Sciential, an academic journal, needed an infrastructure upgrade. They needed to communicate with each other, organize their files, set schedules and so on, but they had to work with many different platforms like Google Drive, Facebook Messenger and many others, which was very annoying.

For a class assignment, my team of 5 wanted to design an intranet. One of us knew the senior editor of the journal, who let us know about the problems they were facing. It was a match made in heaven.

Research

Before designing anything, I look at what’s already out there. Surprisingly, there were no well-known academic journal intranets. Academic journals are usually large-scale organizations, and their software and inner workings are either beyond a one-stop intranet type solution, or highly proprietary.

To get further information about what the Sciential team needed, we designed a questionnaire to get some information:

Ideation

I got our team together for a brainstorming session. Based on the data, we all came up with ideas to solve their problems using "how might we" questions. This is one of many methods of ideation brainstorming.

Ideas are nothing if we don't know how to organize and use them. As such, we organized our ideas into a prioritization matrix. Marking each idea under a main category of features was helpful too. Here, we see that the best bang-for-buck was focusing on coordination and file management.

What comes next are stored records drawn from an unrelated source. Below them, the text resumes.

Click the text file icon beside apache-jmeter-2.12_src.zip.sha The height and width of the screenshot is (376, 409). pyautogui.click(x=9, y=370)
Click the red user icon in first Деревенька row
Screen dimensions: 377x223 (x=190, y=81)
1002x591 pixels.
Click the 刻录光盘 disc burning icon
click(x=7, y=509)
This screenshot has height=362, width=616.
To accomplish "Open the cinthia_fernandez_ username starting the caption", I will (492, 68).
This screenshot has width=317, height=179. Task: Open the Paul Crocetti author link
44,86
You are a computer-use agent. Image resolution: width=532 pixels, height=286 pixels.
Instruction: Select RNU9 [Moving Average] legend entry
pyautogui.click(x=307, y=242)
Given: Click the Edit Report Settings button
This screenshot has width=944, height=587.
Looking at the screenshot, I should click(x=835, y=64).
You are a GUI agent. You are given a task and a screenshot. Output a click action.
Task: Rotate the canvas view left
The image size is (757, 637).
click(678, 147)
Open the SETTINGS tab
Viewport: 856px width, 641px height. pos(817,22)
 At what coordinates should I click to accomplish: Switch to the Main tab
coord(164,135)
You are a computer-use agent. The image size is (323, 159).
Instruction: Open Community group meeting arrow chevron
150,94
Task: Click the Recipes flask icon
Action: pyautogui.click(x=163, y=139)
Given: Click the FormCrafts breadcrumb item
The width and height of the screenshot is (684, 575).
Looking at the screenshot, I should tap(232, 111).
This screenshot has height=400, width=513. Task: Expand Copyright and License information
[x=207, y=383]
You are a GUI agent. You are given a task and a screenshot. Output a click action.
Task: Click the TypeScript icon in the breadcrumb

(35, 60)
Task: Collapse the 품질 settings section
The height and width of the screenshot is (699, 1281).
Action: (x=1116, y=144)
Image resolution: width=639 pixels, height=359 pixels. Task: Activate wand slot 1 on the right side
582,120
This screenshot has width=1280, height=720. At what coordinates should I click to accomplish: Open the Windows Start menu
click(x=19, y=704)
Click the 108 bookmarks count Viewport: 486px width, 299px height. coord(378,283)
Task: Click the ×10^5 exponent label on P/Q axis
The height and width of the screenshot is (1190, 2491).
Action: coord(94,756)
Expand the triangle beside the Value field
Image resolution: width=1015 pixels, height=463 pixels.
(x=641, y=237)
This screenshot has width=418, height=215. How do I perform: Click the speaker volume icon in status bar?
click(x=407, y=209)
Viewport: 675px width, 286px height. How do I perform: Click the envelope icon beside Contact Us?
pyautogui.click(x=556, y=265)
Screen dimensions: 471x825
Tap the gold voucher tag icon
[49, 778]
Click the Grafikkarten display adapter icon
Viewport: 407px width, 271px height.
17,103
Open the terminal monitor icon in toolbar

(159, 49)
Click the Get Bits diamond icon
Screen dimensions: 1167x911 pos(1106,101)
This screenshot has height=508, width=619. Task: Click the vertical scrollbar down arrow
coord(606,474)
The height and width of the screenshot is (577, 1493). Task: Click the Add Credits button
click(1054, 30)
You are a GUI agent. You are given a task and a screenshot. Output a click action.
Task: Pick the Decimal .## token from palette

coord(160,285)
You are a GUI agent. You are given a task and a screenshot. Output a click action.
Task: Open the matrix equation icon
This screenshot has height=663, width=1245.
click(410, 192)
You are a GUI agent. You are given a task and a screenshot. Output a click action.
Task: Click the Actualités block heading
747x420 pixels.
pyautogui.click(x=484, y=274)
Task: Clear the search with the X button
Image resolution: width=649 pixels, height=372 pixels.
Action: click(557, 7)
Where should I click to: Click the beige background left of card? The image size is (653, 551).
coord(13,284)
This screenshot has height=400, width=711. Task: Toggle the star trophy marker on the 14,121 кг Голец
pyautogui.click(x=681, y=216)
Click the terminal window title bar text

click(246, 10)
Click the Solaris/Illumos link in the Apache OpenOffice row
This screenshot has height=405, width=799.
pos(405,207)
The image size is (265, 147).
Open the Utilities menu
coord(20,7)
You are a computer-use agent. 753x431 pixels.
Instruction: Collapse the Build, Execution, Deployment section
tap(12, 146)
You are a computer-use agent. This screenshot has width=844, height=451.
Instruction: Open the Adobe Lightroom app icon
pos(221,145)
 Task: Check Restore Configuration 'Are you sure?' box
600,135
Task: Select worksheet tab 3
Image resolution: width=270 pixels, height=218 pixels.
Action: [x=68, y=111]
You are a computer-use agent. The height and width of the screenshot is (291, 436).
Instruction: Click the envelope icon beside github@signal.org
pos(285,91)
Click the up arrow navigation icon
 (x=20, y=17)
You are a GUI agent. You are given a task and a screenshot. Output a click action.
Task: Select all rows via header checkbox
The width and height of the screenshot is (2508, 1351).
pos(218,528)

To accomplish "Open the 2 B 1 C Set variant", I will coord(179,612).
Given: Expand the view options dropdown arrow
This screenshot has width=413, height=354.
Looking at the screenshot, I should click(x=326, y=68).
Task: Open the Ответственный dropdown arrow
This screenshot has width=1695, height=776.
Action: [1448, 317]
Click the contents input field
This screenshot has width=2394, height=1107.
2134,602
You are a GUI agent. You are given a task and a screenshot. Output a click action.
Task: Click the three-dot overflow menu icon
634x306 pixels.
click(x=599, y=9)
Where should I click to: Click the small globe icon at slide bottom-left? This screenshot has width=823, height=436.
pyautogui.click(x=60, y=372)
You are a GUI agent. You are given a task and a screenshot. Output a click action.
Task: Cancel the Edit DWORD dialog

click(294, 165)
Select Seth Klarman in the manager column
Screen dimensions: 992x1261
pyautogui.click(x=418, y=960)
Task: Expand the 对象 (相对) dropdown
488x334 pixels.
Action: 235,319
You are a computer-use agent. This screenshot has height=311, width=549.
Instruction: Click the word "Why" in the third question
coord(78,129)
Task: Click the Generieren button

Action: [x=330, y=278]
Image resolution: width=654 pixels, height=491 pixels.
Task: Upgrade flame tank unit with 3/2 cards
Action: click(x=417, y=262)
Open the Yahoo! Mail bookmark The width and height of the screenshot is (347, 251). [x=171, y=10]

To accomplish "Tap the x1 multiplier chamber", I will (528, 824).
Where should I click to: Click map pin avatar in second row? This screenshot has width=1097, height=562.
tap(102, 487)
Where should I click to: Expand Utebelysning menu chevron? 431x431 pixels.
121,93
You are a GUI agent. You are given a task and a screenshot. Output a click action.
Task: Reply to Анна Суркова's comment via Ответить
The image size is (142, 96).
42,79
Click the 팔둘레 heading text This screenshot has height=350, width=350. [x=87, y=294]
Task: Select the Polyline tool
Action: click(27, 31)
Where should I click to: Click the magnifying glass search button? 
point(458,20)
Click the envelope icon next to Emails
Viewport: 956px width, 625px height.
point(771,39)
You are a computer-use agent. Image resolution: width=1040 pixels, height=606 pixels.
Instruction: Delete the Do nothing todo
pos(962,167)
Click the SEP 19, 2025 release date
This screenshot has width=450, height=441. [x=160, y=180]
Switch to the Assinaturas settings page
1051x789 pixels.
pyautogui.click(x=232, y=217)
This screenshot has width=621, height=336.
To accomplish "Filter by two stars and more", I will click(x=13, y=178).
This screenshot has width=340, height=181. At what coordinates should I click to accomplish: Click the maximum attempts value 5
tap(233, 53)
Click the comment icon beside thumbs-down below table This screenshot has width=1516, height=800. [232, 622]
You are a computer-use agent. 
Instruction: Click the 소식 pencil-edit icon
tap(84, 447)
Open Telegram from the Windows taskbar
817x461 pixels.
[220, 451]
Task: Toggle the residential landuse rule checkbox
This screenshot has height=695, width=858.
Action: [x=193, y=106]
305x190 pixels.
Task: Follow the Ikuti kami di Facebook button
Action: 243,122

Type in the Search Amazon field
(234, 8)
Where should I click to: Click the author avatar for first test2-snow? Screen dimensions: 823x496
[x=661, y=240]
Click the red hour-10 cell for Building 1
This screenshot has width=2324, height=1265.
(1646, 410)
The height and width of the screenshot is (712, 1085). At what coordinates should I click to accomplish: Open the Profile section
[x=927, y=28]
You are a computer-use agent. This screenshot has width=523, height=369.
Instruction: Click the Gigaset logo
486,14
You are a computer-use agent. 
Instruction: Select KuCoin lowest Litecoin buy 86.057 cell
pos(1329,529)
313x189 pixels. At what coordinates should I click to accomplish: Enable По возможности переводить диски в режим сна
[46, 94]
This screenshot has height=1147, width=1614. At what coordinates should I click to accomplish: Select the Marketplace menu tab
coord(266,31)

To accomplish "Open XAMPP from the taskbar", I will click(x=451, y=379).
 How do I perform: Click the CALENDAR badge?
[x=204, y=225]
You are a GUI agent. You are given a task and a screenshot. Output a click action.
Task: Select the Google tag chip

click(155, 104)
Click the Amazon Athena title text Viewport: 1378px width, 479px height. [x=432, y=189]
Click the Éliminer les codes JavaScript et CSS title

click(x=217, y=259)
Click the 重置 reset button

It was time to put these ideas into designs!

Low-fi designs and testing

For our low fidelity, I made a sitemap with all the features in the right places. This is crucial to make sure all the required features make it into a coherent information architecture.

I made some rough sketches for element layouts, and built a Balsamiq prototype. We also came up with a few tasks for our testers to accomplish to ensure that they went through all the required flows.

Test Results  - Senior Editor

The good:

  • Liked the idea of the intranet
  • Liked the whiteboard feature
  • Understood icons and most labels
  • Understood the site layout

Changes to implement:

  • Include a profile menu
  • Flesh out chat bar
  • Add "attached documents" feature
  • Flesh out scheduling tool
  • ... and much more

Mid-fi designs and testing

After the feedback and some time in Figma, I made our Mid-Fidelity.​ This version was mostly clickable and had demonstrations of some features, such as chat and editorial review approval.

Test Results  - Senior Editor and Illustrator

The good:

  • Excited to see progress
  • Imagines it being productive
  • Likes "linked documents"
  • Likes document-specific chat

Changes to implement:

  • Add review procss for editors
  • Demonstrate how chat works
  • How document editorial phases work
  • Add a files pending review panel
  • ... and much more

With the valuable feedback, they gave us some words of encouragement!

“I really like the system, I can imagine performing all the tasks I’d need to..."

“Right now we have a sea of docs and folders… but this intranet is so much nicer!”

Hi-fi designs and testing

Incorporating the last set of feedback, I created our High-Fidelity! This included all the aesthetic and branding, such as the logo and colors.